The video addresses important elements in the fraud investigation such as identifying who the client is, classifications of evidence, the role of the Fourth Amendment, the definition of crime, the estimation of the damages, the role of the False Claim Acts, the process of the Fraud and Corruption Investigations, the factor of solvability, and the differences between Privilege and Confidentiality.
In general, the video is very instructive and provides us with important keys to successfully completing a fraud investigation.
In this post, I am going to refer to the elements required to prove fraud in court.
Fraud is a term that refers to the use of intentional deception to gain something of value, usually money. Fraud is generally committed through the use of false statements, misrepresentation, or dishonest conduct intended to mislead or deceive (FindLaw Staff, 2022).
Fraud is a criminal offense but a person alleged to have committed fraud can also be taken to a civil court. A government prosecutor brings charges in criminal court. A victim of fraud would file a civil lawsuit against the alleged scammer to recover money. Sometimes, both criminal and civil actions are brought against a person accused of fraudulent activity (FindLaw Staff, 2022).
Many people believe they have been defrauded in a business or consumer transaction. Fraud, however, has a very specific and narrow meaning under the law. To bring an action for fraud, a victim must be able to prove the following elements.
First, the victim must prove that the defendant intentionally made a misrepresentation of material facts to the victim. A misrepresentation is a false statement, in other words, a lie. Note that the misrepresentation must be material. This means that the misrepresentation must affect something important to the transaction, not a trivial or minor point. Mere statements of opinion do not normally qualify as misrepresentations. Likewise, a mere promise to do something in the future does not qualify as a misrepresentation, unless the victim can prove that, at the time the defendant made the promise, he or she had no intention to follow through on that promise. Also, the law recognizes that telling half the truth can be the same as telling a lie. This is called an omission. If a defendant conceals important information from the victim, for example, this can be the same as making a material misrepresentation to the victim (Rabin Kammerer Johnson, n.d.).

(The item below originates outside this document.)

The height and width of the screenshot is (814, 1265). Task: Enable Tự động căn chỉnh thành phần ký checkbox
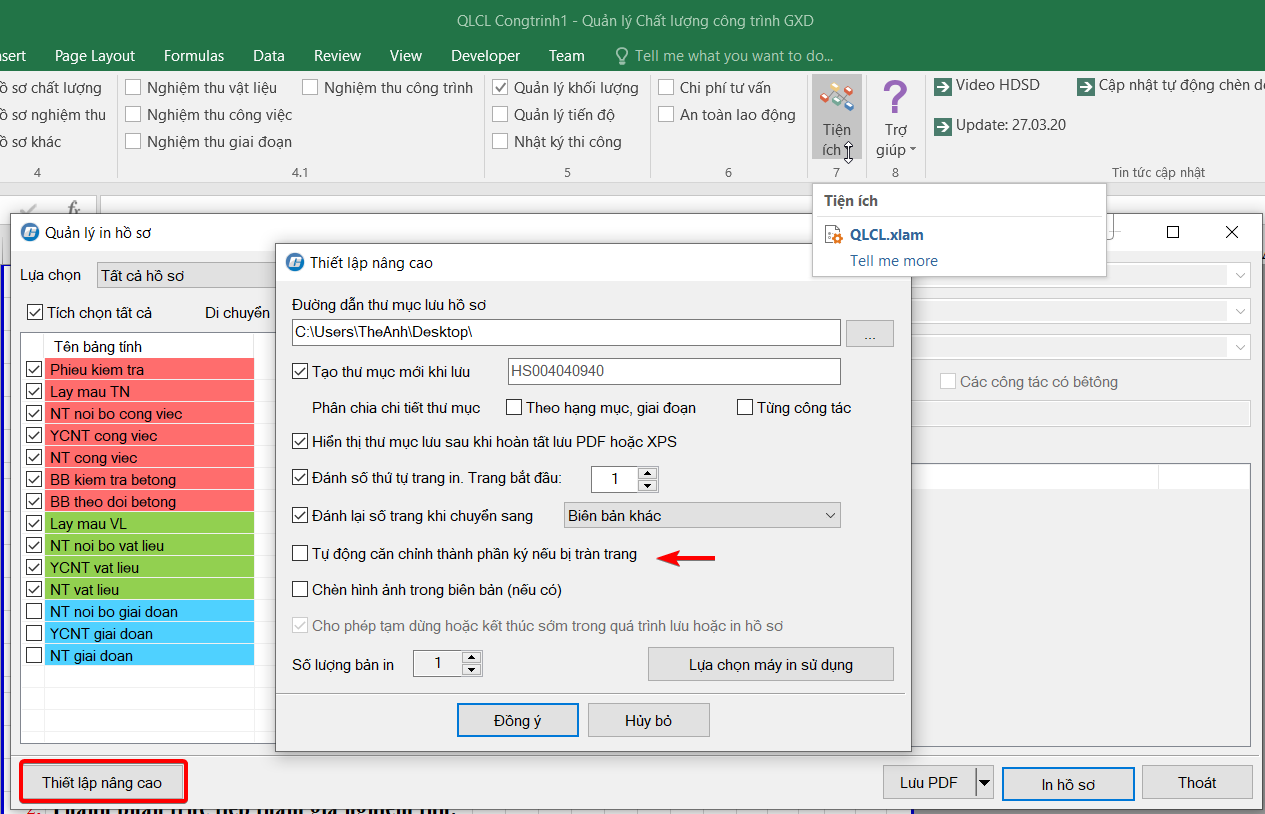[300, 553]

Second, the victim must prove that the defendant intended that the victim would rely upon the false statement of material fact or omission (Rabin Kammerer Johnson, n.d.).
Third, the victim must show that he or she reasonably relied on the misrepresentation. Note that the victim’s reliance must be reasonable. A victim may not rely on a false statement if he or she knew the statement was false or if its falsity was obvious to the victim (Rabin Kammerer Johnson, n.d.).
Finally, the victim must show that, as a result of his or her reliance on the misrepresentation or omission, the victim was actually damaged and suffered harm. As a general rule, fraud that does not result in damage is not actionable (Rabin Kammerer Johnson, n.d.).
The final legal element of fraud concerns damages—usually in terms of money. In some federal criminal cases—for example, bank frauds—an actual loss is not required. But normally, even when there is a material false statement, intent, and victim reliance, there is no fraud if the victim is not damaged. There are two major types of damages: actual and punitive. The fraud examiner will assist the attorney in determining actual damages; the judge and jury will assess other damages, subject to statutory limitations (Lawrence et al., 2004).